Test the wires individually. If you are using a Y-splitter and one of your wires goes out, neither will work. Testing them individually will allow you to isolate the problem wire. Once you have narrowed it down to one of the wires (likelihood that both fail is small). The most likely cause of failure is the solder joint on the corona wire. You can try moving the wire a bit and often this will correct the issue. If it fails to do so, follow the instruction on this site to fix it.
Calculating how much silicone you need if you've adjusted the size of your tube.
The basic calculation is Volume = (Pi)(Height)(Radius)(Radius) This will tell you the volume of the tube, now you need to subtract the volume of the abstract shape you've created. Before you remove the item from the growth chamber, add water to make sure it is at the top. Now remove the sculpture. Pour the water into a graduated measuring cup and mark down the measurement. Now, fill the tube again to the top and pour that into a graduated measuring cup and subtract the first number from this second number. That will tell you the volume of your sculpture which you can then subtract from the volume of the tube itself to give you the cubic volume of silicone needed. The CC value of Encapso-K silicone is ~26CC per LB so each kit works out to being ~54CC.
If you find that your crystals are not growing, there is a chance that you have not dissolved enough alum into it. Try reheating the solution and adding additional alum to the mix.
If it has been sitting for four hours and has no visible growth, you may need to add more alum to the solution.
I can't think of any other issues off hand. If you have problems, please post them and I will do my best to answer them.
Calculating wire length for the sculpture.
To calculate the length of wire needed start with the desired height of the sculpture in the tube. In my case I needed roughly 10". So, once you have that figure, you need the desired diameter of the sculpture. In this case it was around 1.5". Now, you need to figure out how many turns you want to have. In my case I had them set at 2" intervals per full turn which gives me 3 turns . Next thing to determine is the number of helical coils you will have, in this case it is only two. So...
Desired Length + (Circumference of guide tube * Number of turns * Number of wires) . => 10" + (4.71 * 3 * 2) = 38.26" I think this may be an incorrect formula....but it does work well enough. *I corrected the original math, still not sure it is correct.
Calculating Gearing and Motor RPM for a specific outcome
This could be easier. Really. It confused me...a lot. Most of what I found was geared towards cars and motorcycles. The tool in Inventor for creating spur gears is what I ended up using. From there it was a lot of guessing at what the values should be since I don't fully understand what I am doing here.

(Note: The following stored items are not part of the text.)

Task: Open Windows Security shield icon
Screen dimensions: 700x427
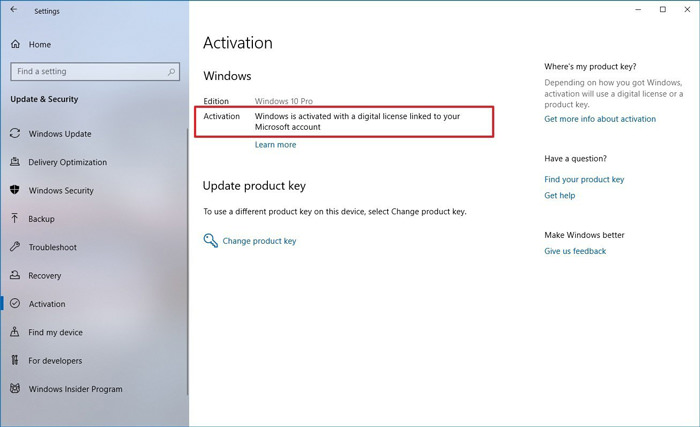Action: click(16, 190)
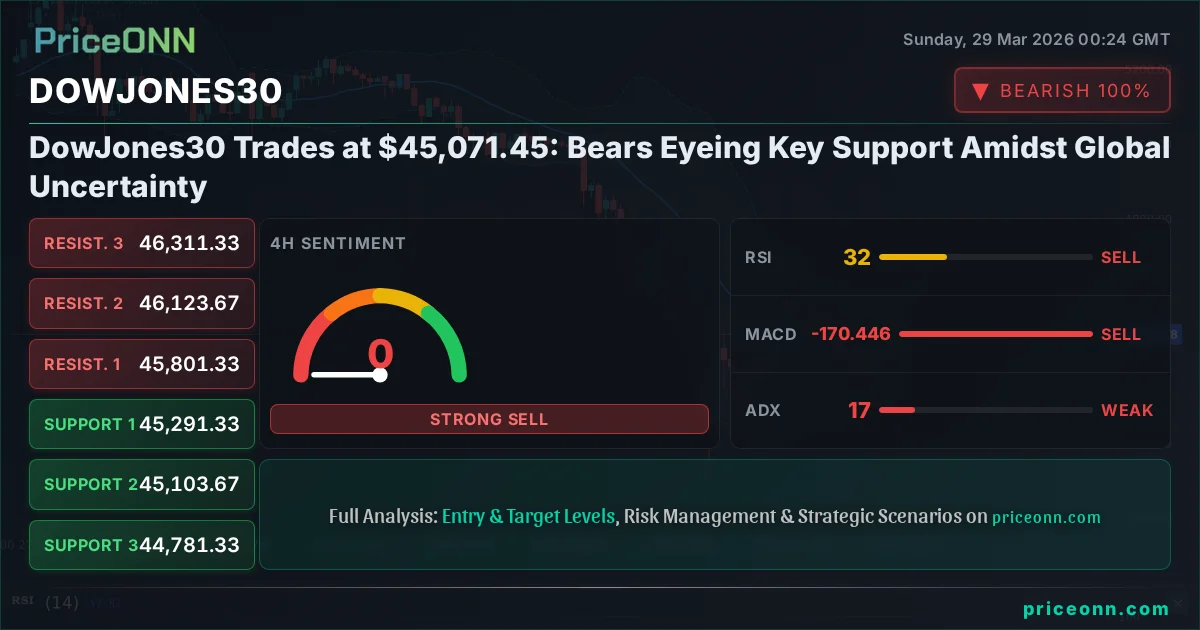Image resolution: width=1200 pixels, height=630 pixels.
Task: Toggle the WEAK status beside ADX
Action: 1127,410
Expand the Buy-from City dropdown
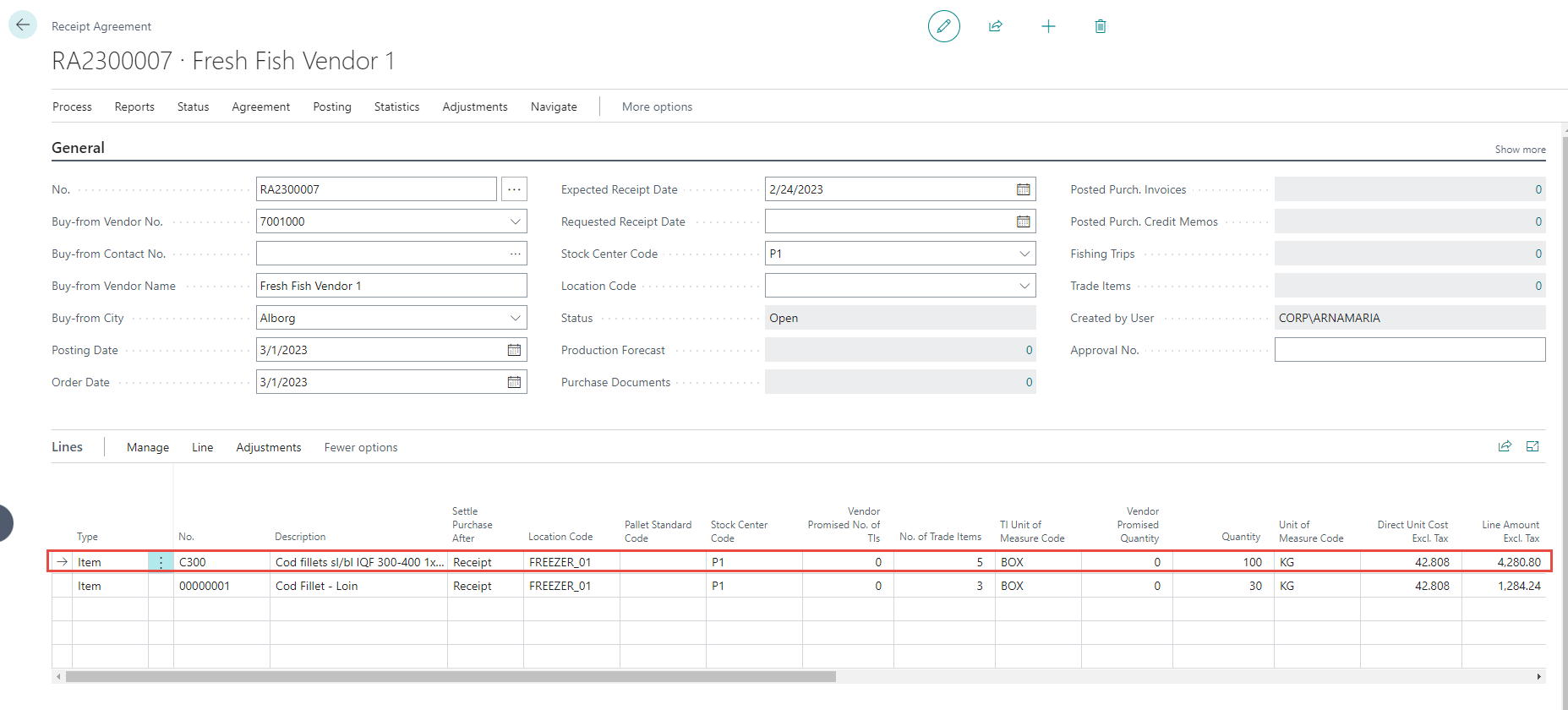This screenshot has height=710, width=1568. coord(515,318)
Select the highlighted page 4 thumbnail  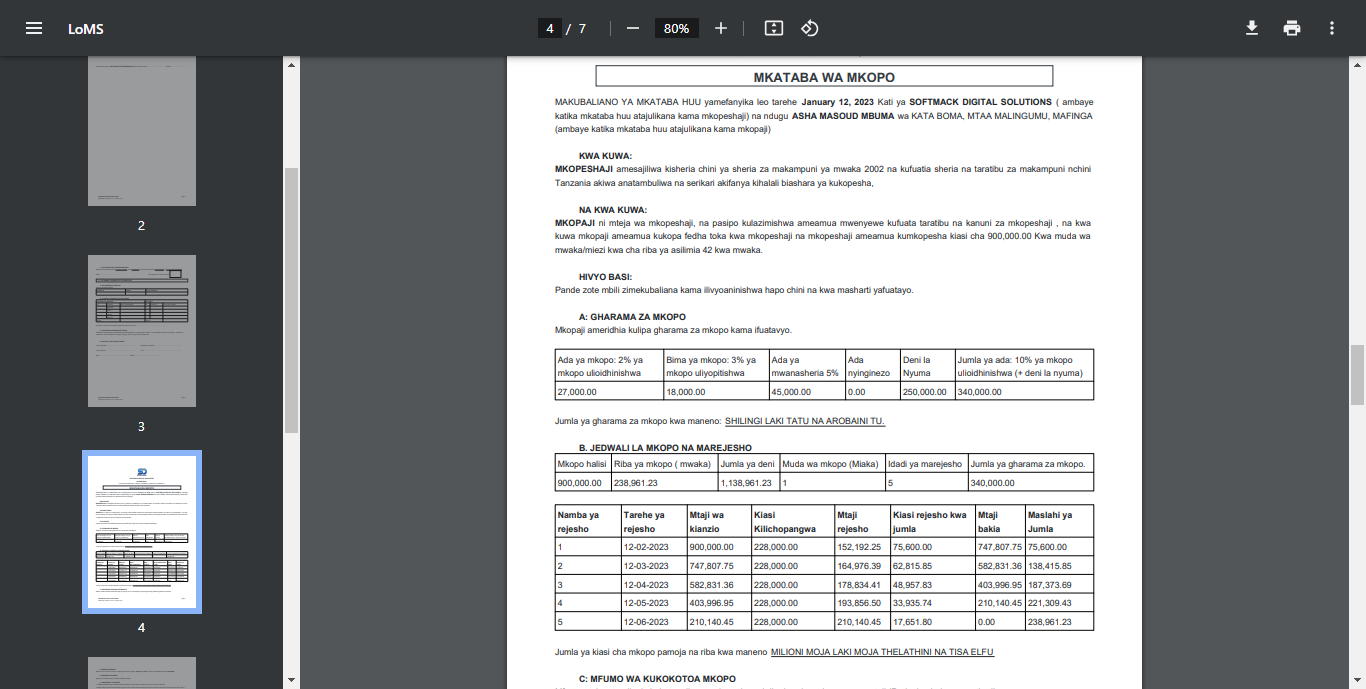click(141, 531)
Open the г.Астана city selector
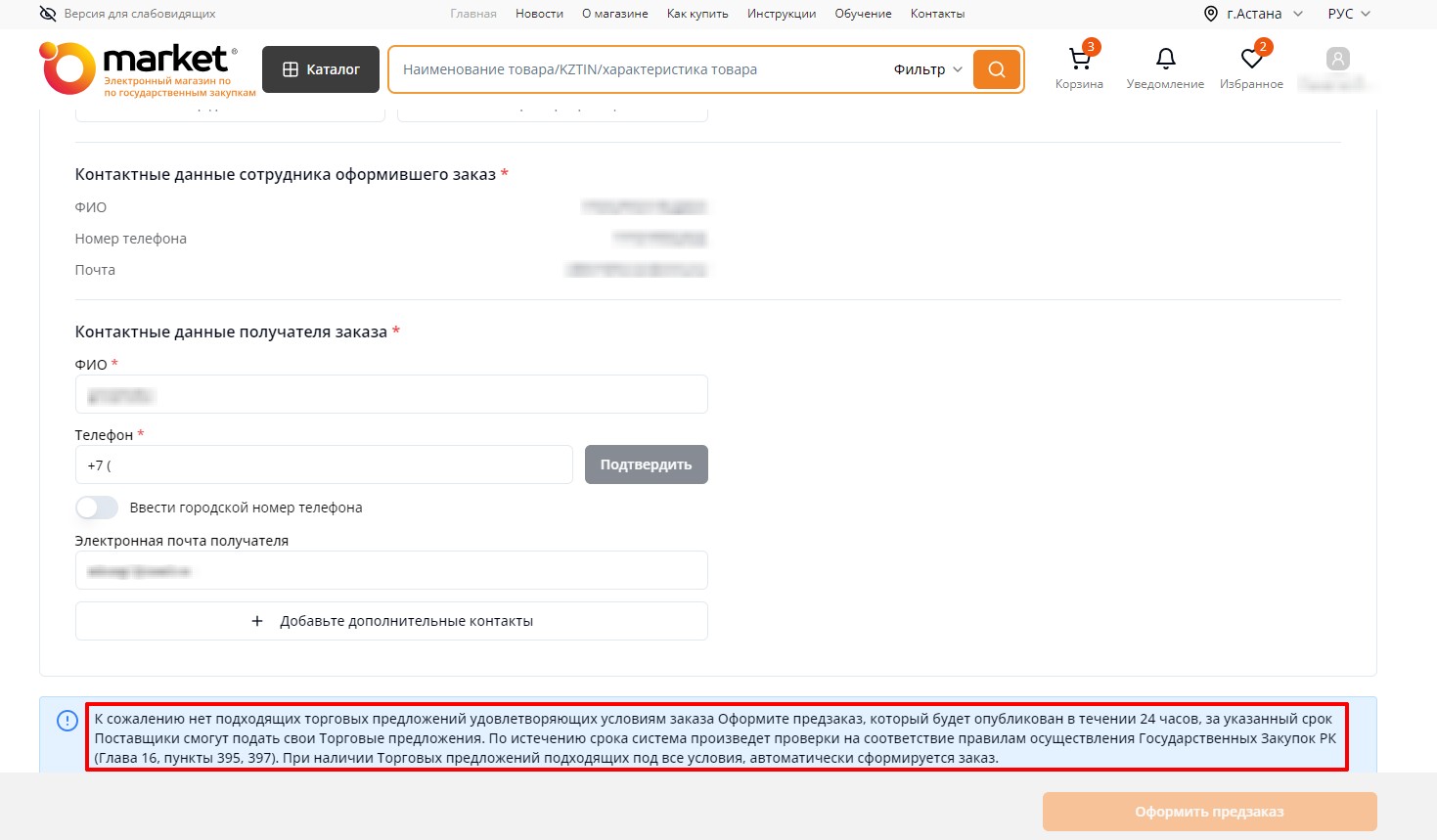 (1253, 14)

First, some terms, formula and other information if you are unfamiliar with gears.
The most useful reference I found in explaining this... http://www.schsm.org/html/gear_ratio_calculations.html
I this instance, I have two gears of importance: the turntable and the driving gear (pinion). The turntable has ~124 teeth. The driving gear has 13. The motor turns at just under 14RPM (at 5.6v*). So, based on the information found in the fourth link...
Driver Speed * Driver Teeth = Driven Gear Speed * Driven Gear Teeth so...
14 * 13 = X * 124
X = (13/124) * 14 = 1.46
So, that gives me an output of 1.46rpm. Which is sufficient. I think I will likely redesign this section in the future for a slightly faster turn rate. Or buy a faster motor. One of the two.
*Adjusting that tiny potentiometer is really easy, but getting it nailed is a bit of a challenge if you don't have alligator clips. I didn't.
If your motor doesn't run; check the leads on the bottom to make sure they haven't been pressed into the housing. If that is not the issue; check the voltage. The motor is very forgiving, but it does require at least half a volt to start. See this page for more information: http://www.pololu.com/catalog/product/1595
Voltage Controller Issues
If the voltage is pegged at ~7.5V and adjusting the potentiometer doesn't change it, it is possible the potentiometer is dead. For me, this meant a replacement from Pololu. See this page for more information: http://www.pololu.com/catalog/product/2101
If, after coiling the LED strip, you find that you have lost a color or the entire strip has died, adjusting your coil will often fix the issue. It seems that there are some connections in there that can be a bit touchy about being bent too far.